→ Abgedruckter Text
H.-J. Kühne: Der Tag, an dem Bielefeld unterging

Cover
Titel
Der Tag, an dem Bielefeld unterging. 30. September 1944


Autor(en)
Kühne, Hans-Jörg
Reihe
Deutsche Städte im Bombenkrieg
Erschienen
Gudensberg-Gleichen 2003: Wartberg Verlag
Anzahl Seiten
64 S.
Preis
€ 17,80
Rezensiert für H-Soz-Kult von
Ralf Blank, Stadtarchiv, Historisches Centrum Hagen

Der Wartberg-Verlag begründete 2003 unter dem Titel "Deutsche Städte im Bombenkrieg" eine Reihe von Buchpublikationen, die die Auswirkungen der alliierten Luftangriffe behandeln. In der Regel handelt es sich um großformatige Bände, die neben einer inhaltlichen Darstellung vor allem auch zahlreiche historische Fotografien umfassen. Die Bände stellen die allgemeine Entwicklung des Luftkriegs aus jeweils lokalgeschichtlicher Perspektive vor und enthalten Zeitzeugenberichte sowie auch Auszüge aus zeitgenössischen Quellen privater Provenienz. Die Publikationen der Reihe sind nicht als wissenschaftliche Studien zu bewerten, sondern sprechen eine allgemeine Leserschaft an.

Der von Hans-Jörg Kühne, der u.a. eine fundierte und empfehlenswerte Studie über den "Einsatz" von Zwangsarbeitern in Bielefeld vorgelegt hat1, erarbeitete Band "Der Tag, an dem Bielefeld unterging" fokussiert auf den 30. September 1944. An diesem Tag wurde die Innenstadt von Bielefeld durch einen US-amerikanischen Luftangriff nahezu vollständig zerstört. Es handelte sich um das schwerste und folgenreichste Bombardement, von dem die ostwestfälische Stadt während des Zweiten Weltkriegs betroffen wurde. Der thematische und inhaltliche Ansatz, einen Tag aus dem Kriegsgeschehen herauszugreifen und zu beschreiben, ist interessant und lohnenswert. Die Luftoperationen der Alliierten am 30. September 1939 u.a. auf Bielefeld waren eingebettet in ein Strategiekonzept, das im Zusammenhang mit den alliierten Unternehmen "Market" und "Garden" im Raum Arnheim und Nijmegen stand. Den Alliierten sollte damit der Weg in Richtung Rhein und Westdeutschland geebnet werden, was letztendlich jedoch Ende September 1944 aufgrund der von alliierter Seite unterschätzten deutschen Verteidigung scheiterte.2

Bereits in der Einleitung zum Band (S. 5) findet sich ein Fehler, der sich leider durch die gesamte folgende Darstellung zieht: Es war nicht die "2nd Air Division" (die Bezeichnung "Air Division" wurde übrigens erst im Januar 1945 bei der 8th Unitied State Army Air Force (8.USAAF) eingeführt) und ein "gemischter" Verband von B-24 und B-17, sondern B-17 der 3. Bomb Division, die am 30. September 1944 Bielefeld angriffen. Dieser und auch andere Sachfehler, die den Ablauf und die Organisation der Angriffsoperation betreffen, wären leicht zu vermeiden gewesen, wenn der Autor die einschlägige Literatur oder die im Internet abrufbare "USAAF Chronology" konsultiert hätte. Das bereits 1981 erschienene „Mighty Eighth War Diary“ von Roger Freeman verzeichnet für den 30. September 1944 den Einsatz von 266 B-17 der 3. Bomb Division gegen den Verschiebebahnhof Bielefeld, 255 B-24 der 2. Bomb Division, also der von Kühne Bielefeld zugeschriebene Verband, gegen den Verschiebebahnhof Hamm sowie 313 B-17 der 1. Bomb Division gegen den Fliegerhorst Münster-Handorf. 3 Alle diese Angriffe wurden mittels Radar und elektronischen Zielfindungsverfahren durchgeführt. Das britische Bomber Command unternahm am 30. September 1944 zwei radargesteuerte Tagesangriffe auf die Hydrierwerke in Bottrop und Oberhausen-Sterkrade.

→ Ausgewählte Daten
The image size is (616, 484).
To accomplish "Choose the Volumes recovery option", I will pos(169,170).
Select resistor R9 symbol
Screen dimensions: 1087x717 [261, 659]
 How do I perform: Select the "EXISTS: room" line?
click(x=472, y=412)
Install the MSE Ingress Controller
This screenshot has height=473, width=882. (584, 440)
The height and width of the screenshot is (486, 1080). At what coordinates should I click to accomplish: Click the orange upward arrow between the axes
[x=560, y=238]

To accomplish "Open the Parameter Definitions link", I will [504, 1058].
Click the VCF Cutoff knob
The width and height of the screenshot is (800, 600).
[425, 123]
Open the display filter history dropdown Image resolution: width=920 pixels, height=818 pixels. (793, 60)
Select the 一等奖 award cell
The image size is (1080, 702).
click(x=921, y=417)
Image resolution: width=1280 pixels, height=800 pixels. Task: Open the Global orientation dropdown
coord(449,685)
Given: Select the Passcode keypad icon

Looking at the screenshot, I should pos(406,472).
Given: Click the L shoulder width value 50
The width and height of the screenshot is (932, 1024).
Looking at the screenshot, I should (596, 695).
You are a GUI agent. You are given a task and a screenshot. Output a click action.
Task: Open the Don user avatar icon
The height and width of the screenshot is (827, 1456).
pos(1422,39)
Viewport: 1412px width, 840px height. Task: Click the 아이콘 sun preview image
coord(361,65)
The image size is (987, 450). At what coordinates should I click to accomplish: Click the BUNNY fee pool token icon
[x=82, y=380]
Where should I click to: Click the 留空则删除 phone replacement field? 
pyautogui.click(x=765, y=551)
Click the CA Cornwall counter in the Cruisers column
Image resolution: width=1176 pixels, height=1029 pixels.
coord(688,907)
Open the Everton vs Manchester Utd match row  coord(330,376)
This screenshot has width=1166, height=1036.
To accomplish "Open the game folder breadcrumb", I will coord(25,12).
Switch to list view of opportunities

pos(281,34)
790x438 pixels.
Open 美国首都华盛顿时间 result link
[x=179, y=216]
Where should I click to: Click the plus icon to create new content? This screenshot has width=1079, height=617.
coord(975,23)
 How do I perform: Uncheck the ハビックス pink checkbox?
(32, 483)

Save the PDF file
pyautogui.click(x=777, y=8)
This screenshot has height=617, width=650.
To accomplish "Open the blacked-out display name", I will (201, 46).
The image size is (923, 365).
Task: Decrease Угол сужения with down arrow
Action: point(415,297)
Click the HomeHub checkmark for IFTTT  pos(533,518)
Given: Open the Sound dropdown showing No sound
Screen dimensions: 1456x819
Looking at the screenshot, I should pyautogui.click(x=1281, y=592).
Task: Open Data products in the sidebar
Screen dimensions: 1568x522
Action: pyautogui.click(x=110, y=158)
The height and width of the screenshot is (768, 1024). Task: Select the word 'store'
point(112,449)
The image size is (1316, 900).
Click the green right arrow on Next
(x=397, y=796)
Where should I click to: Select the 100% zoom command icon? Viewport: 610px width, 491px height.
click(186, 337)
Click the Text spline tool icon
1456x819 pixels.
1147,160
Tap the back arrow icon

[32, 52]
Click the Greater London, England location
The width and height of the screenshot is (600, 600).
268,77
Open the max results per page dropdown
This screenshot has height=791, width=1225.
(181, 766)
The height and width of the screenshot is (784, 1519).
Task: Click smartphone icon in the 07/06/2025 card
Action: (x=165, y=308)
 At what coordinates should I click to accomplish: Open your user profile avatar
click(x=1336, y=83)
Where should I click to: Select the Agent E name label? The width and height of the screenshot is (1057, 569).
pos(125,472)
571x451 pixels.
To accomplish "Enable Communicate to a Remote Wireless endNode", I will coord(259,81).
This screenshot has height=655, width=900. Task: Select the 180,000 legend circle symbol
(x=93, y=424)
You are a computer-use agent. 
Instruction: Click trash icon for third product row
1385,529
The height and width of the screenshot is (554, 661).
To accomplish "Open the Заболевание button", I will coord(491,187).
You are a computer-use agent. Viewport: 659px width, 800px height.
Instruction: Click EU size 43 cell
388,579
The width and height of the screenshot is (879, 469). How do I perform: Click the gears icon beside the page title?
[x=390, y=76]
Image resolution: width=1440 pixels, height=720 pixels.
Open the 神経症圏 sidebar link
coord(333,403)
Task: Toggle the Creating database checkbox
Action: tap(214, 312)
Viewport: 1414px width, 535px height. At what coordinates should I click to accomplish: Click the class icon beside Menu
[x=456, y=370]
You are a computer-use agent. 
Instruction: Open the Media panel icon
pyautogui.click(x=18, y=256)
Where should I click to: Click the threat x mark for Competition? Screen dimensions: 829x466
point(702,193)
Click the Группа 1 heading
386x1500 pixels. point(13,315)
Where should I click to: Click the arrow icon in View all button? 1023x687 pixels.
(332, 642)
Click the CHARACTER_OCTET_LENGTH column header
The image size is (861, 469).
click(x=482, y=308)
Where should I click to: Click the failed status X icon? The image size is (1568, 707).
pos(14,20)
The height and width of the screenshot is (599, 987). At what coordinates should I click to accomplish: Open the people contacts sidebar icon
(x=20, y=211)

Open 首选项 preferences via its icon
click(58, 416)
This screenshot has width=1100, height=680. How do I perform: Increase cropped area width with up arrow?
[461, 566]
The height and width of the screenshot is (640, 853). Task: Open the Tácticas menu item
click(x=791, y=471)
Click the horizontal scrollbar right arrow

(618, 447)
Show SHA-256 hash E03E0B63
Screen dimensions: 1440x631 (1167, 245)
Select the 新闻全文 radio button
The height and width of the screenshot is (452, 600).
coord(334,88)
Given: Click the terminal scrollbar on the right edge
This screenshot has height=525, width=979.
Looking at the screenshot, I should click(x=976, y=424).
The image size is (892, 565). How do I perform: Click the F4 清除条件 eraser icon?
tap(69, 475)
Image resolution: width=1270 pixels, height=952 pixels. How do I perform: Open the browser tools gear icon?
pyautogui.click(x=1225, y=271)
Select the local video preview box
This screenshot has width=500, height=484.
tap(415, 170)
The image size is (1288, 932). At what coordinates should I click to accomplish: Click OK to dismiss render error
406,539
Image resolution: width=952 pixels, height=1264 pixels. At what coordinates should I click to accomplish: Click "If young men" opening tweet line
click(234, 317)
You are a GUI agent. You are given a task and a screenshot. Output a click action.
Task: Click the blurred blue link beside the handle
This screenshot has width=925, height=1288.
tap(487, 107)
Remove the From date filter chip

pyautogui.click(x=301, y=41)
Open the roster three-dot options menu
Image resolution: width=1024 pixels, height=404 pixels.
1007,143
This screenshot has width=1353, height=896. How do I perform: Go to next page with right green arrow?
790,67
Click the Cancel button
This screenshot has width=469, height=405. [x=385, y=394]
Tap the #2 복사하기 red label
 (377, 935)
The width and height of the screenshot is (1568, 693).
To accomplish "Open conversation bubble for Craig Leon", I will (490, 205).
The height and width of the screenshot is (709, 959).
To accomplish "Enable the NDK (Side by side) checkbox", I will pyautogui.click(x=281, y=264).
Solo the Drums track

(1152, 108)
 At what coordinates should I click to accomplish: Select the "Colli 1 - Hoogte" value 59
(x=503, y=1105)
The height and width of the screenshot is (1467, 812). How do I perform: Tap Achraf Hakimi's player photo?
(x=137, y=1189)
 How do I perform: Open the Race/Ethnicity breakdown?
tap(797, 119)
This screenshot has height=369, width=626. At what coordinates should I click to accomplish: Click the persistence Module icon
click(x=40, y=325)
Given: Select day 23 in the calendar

→ Teilaufgaben
**a)** Entnimm dem abgedruckten Text wortgetreu die Passage, die mit „Der Wartberg-Verlag begründete“ beginnt und mit „allgemeine Leserschaft an.“ endet.
**b)** Wie viele B-17 der 3. Bomb Division verzeichnet das „Mighty Eighth War Diary“ laut dem abgedruckten Text für den 30. September 1944 gegen den Verschiebebahnhof Bielefeld?

→ Lösungen in Reihenfolge
**a)**
Der Wartberg-Verlag begründete 2003 unter dem Titel "Deutsche Städte im Bombenkrieg" eine Reihe von Buchpublikationen, die die Auswirkungen der alliierten Luftangriffe behandeln. In der Regel handelt es sich um großformatige Bände, die neben einer inhaltlichen Darstellung vor allem auch zahlreiche historische Fotografien umfassen. Die Bände stellen die allgemeine Entwicklung des Luftkriegs aus jeweils lokalgeschichtlicher Perspektive vor und enthalten Zeitzeugenberichte sowie auch Auszüge aus zeitgenössischen Quellen privater Provenienz. Die Publikationen der Reihe sind nicht als wissenschaftliche Studien zu bewerten, sondern sprechen eine allgemeine Leserschaft an.

**b)** 266